Jessica se acercó a su amiga, la consternación tiñéndole el rostro.

—No estás sola, lo sabes ¿verdad?

La aturdida muchacha asintió, pero lo cierto era que sus pensamientos estaban puestos sobre las palabras de su padre. Por primera vez sopesó el alcance de las mismas, lo que haría y lo que ello significaría. Se sintió horrorizar al descubrir que se encontraba considerándolo seriamente. «No, no, no. No puedo hacer eso —pensó—. Debe haber otra manera».
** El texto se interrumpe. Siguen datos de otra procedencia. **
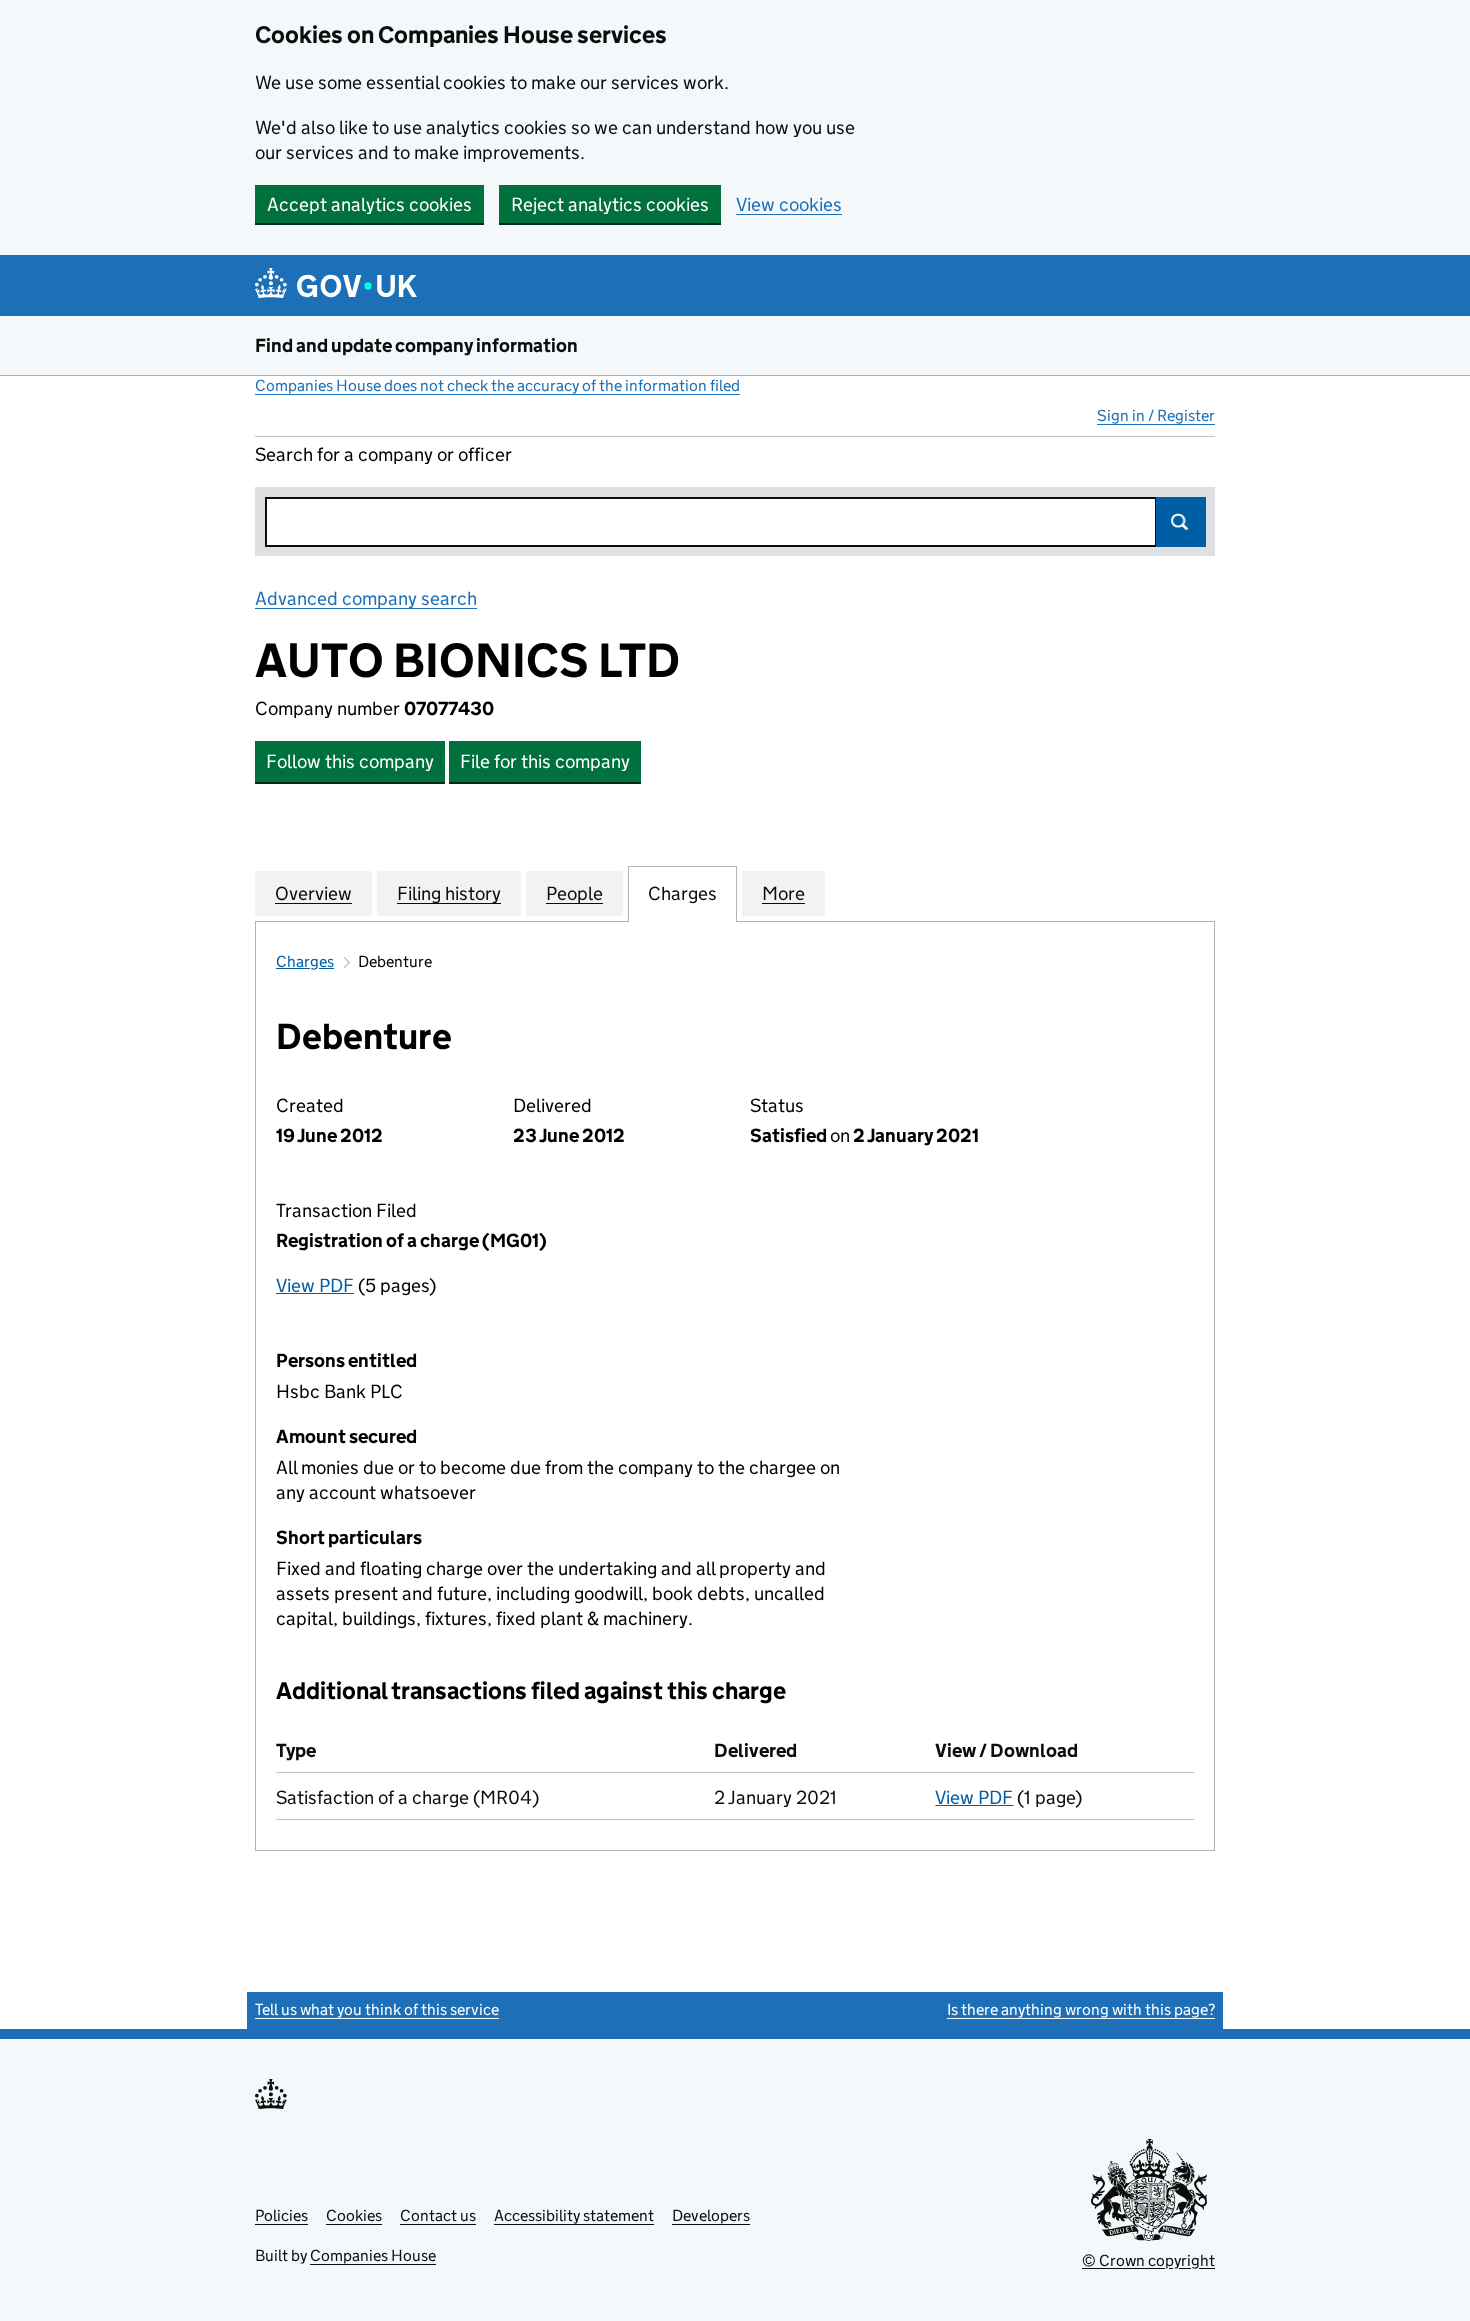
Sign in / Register (1156, 415)
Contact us (438, 2215)
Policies (281, 2215)
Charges (305, 961)
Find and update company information (416, 345)
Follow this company (350, 761)
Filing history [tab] (449, 893)
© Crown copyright (1148, 2260)
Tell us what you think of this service (377, 2009)
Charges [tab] (682, 893)
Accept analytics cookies (369, 204)
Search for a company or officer (383, 454)
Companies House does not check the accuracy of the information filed (497, 385)
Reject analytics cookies (610, 204)
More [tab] (783, 893)
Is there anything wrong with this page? (1081, 2009)
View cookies (789, 204)
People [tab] (574, 893)
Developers (711, 2215)
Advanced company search (366, 598)
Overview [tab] (313, 893)
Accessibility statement (574, 2215)
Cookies (354, 2215)
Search (1181, 522)
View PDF (315, 1285)
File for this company (545, 761)
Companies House (373, 2255)
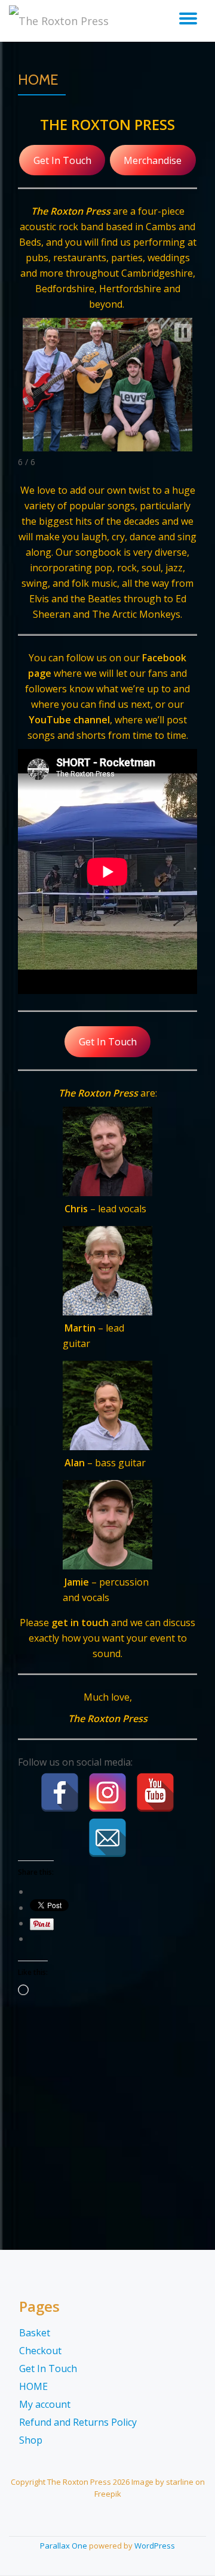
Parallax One (64, 2545)
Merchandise (153, 160)
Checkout (40, 2350)
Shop (30, 2440)
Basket (34, 2332)
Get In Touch (62, 160)
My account (44, 2404)
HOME (33, 2386)
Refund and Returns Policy (78, 2422)
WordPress (154, 2545)
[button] (182, 333)
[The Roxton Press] (61, 21)
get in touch (80, 1622)
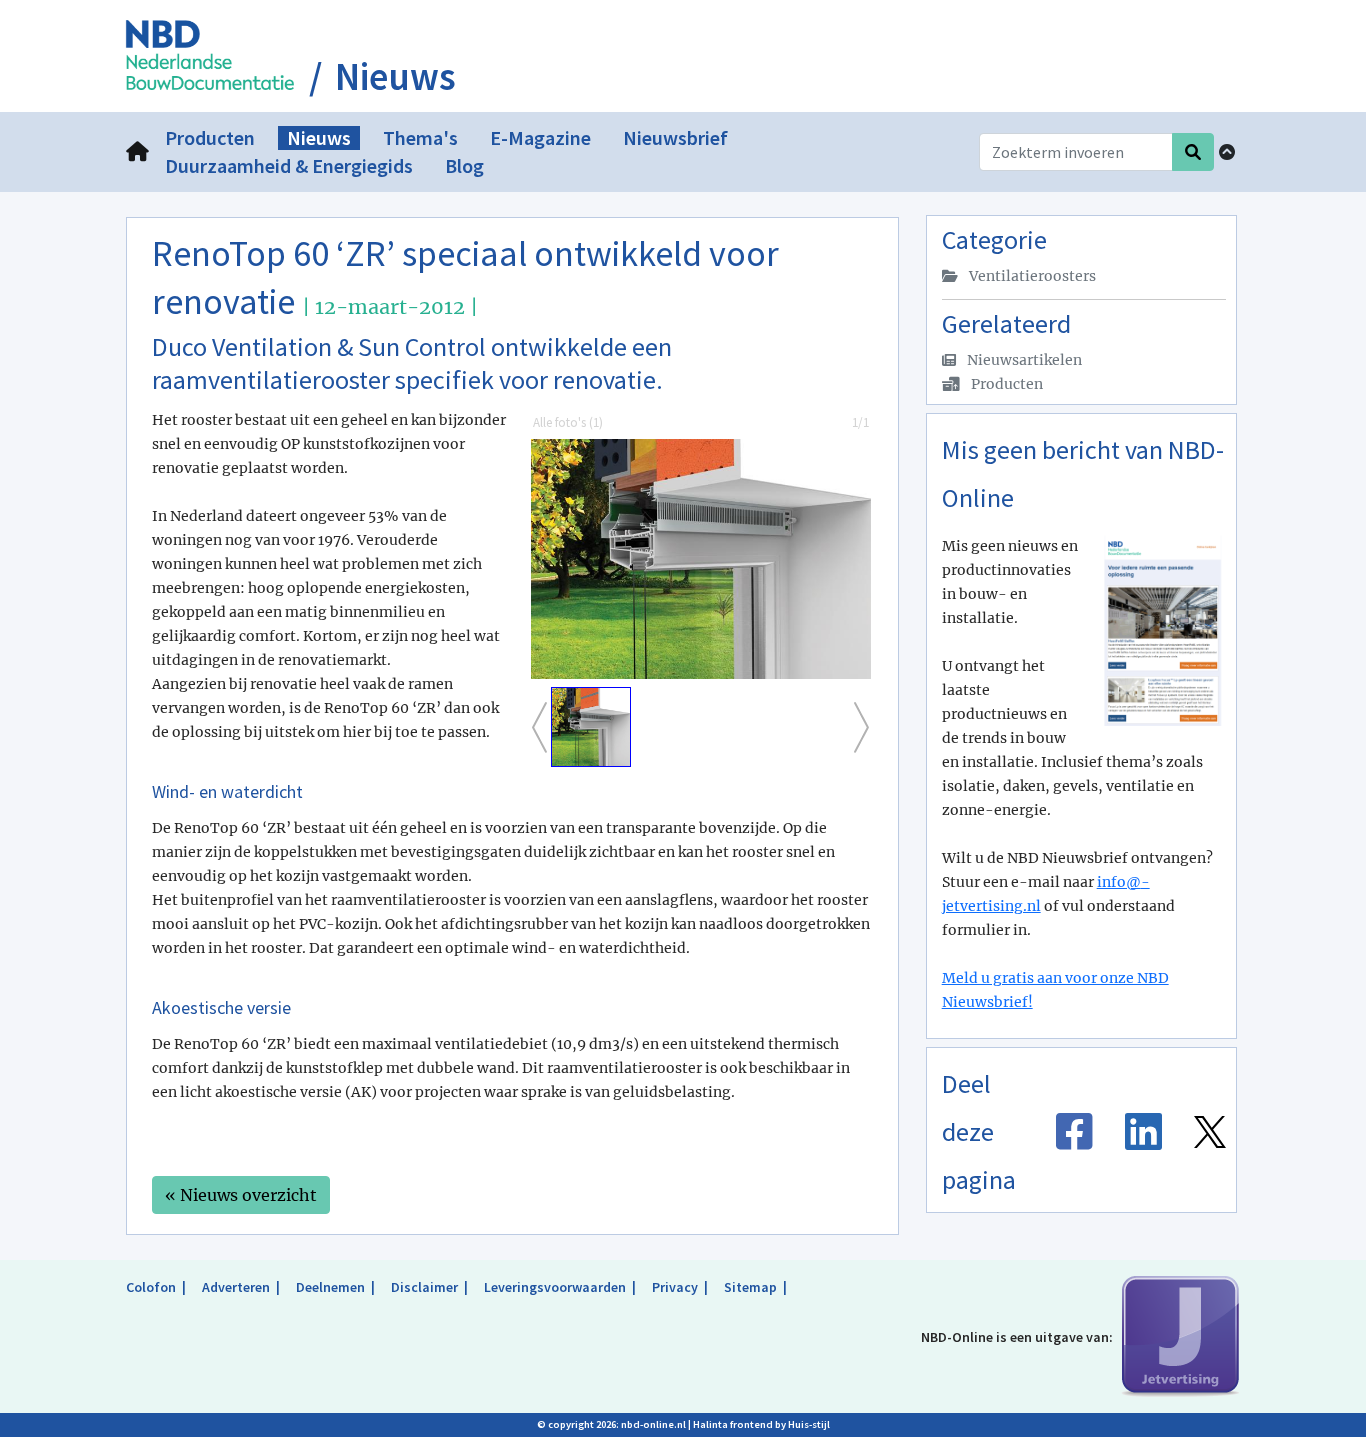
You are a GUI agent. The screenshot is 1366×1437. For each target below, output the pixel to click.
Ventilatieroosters (1031, 276)
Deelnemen (330, 1287)
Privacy (675, 1287)
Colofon (151, 1287)
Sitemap (750, 1287)
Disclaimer (424, 1287)
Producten (1005, 384)
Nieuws (395, 77)
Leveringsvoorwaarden (555, 1287)
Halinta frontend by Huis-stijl (761, 1424)
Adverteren (236, 1287)
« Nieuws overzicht (241, 1195)
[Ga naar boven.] (1227, 152)
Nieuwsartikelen (1023, 360)
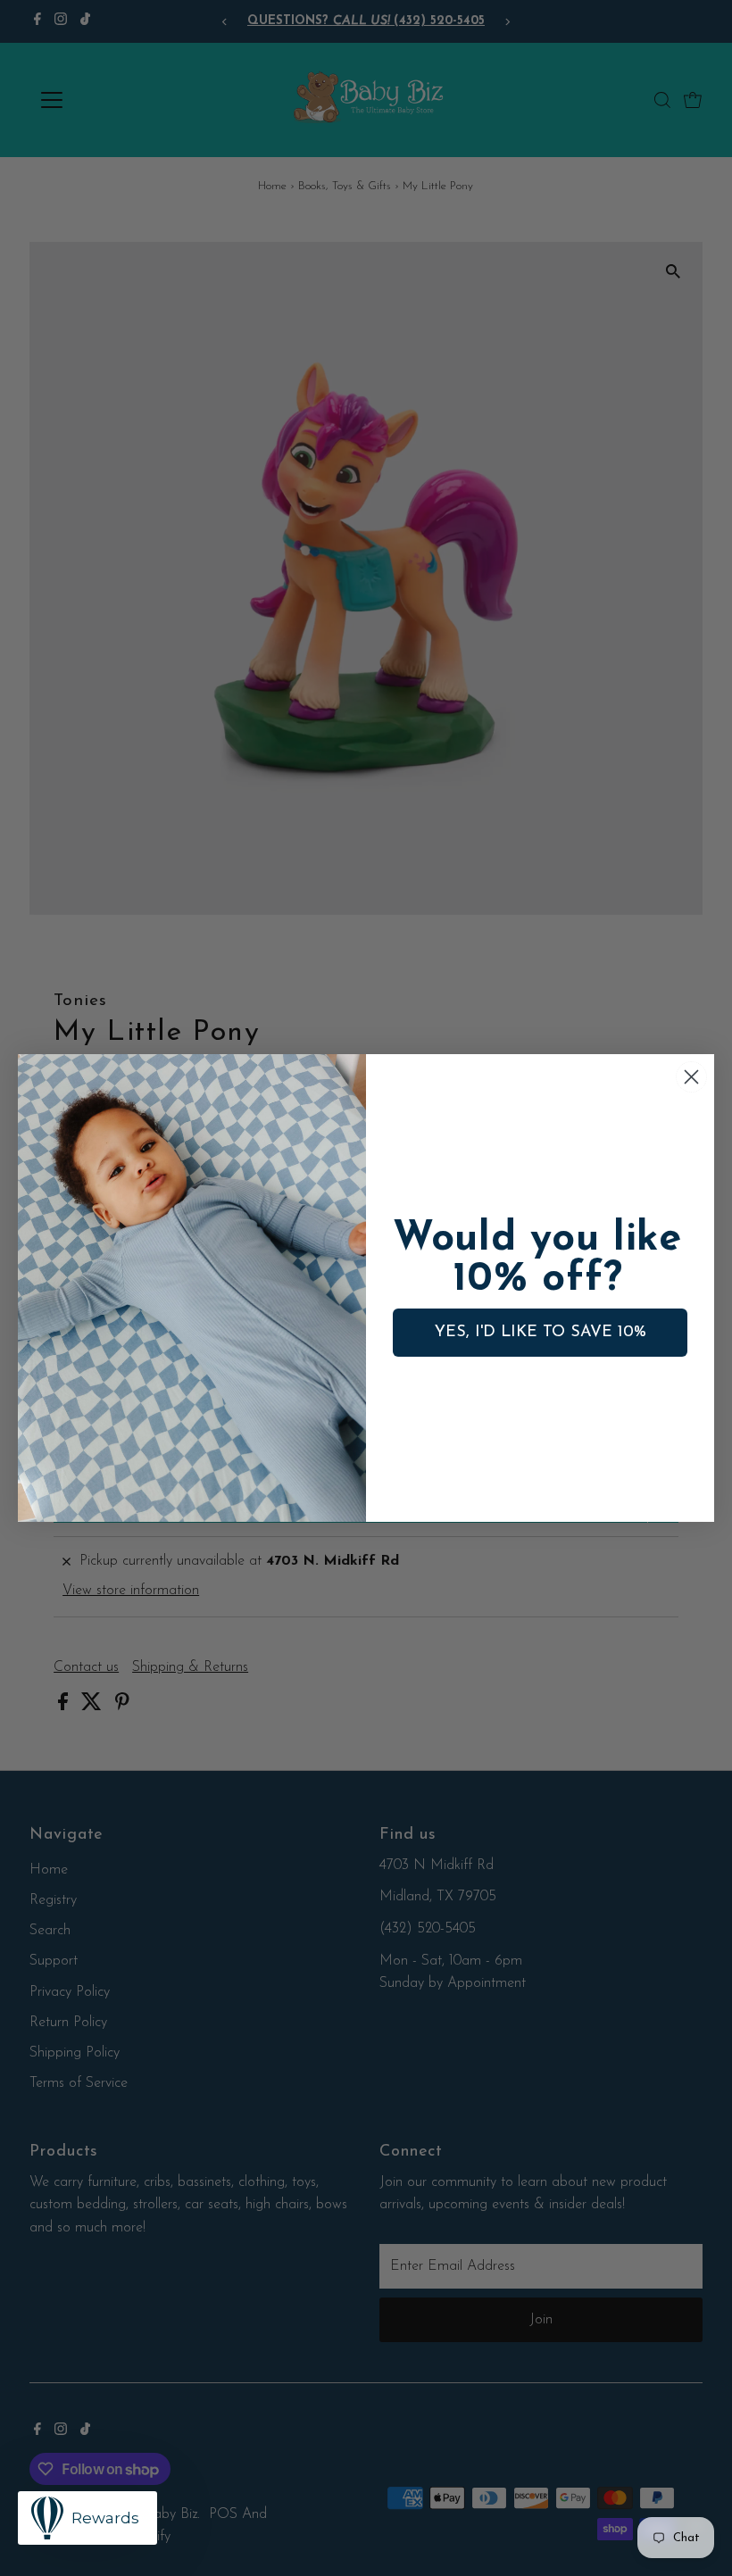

Alzó la vista hacia las dos mujeres que estaban a su lado, apoyándola a pesar que no tenían por qué hacerlo. Sí, las unían una gran amistad —las madres de ambas jóvenes eran amigas desde la infancia—, no había un lazo de sangre de por medio sólo la promesa de la mujer que se había vuelto como una segunda madre para ella, Martha. Pensó que no podía hacerle aquello; dejar que acarreara con sus problemas. Ya bastante hacía con socorrerla, darle el amor y cariño que en su casa no recibía desde que su madre se había ido para siempre. «No puedo permitir que carguen con mis problemas», sentenció para sí.